**What to produce**
Copy out, word for word, every line from the one containing "The height and" through the one containing "point(312,231)", inclusive.

**Exercise data**
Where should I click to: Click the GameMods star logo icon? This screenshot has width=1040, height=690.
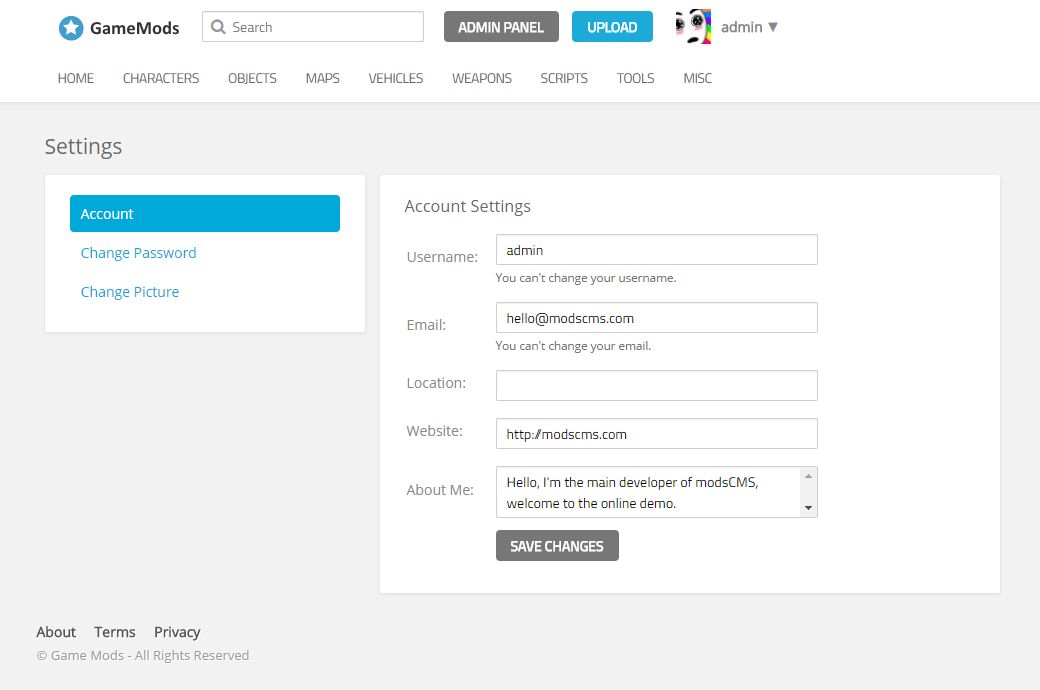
* * *
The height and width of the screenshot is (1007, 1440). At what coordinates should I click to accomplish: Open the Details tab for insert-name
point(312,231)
==
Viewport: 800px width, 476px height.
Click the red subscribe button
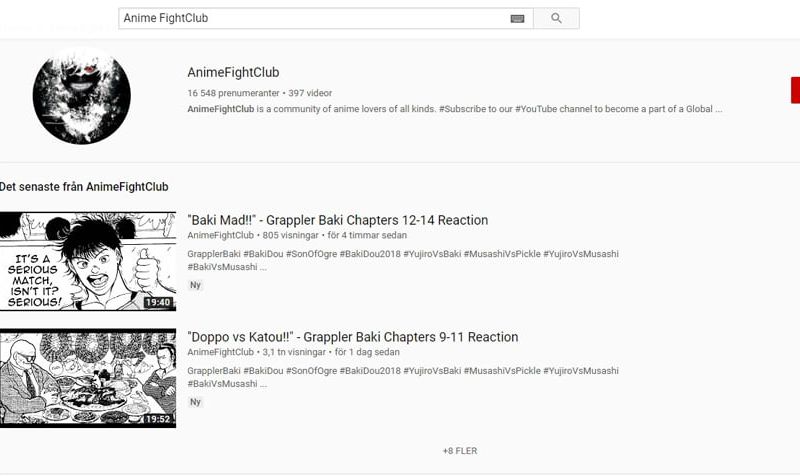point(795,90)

**In response**
The height and width of the screenshot is (1007, 1440). At what coordinates should I click to accomplish: Open the Details tab for insert-name
point(312,231)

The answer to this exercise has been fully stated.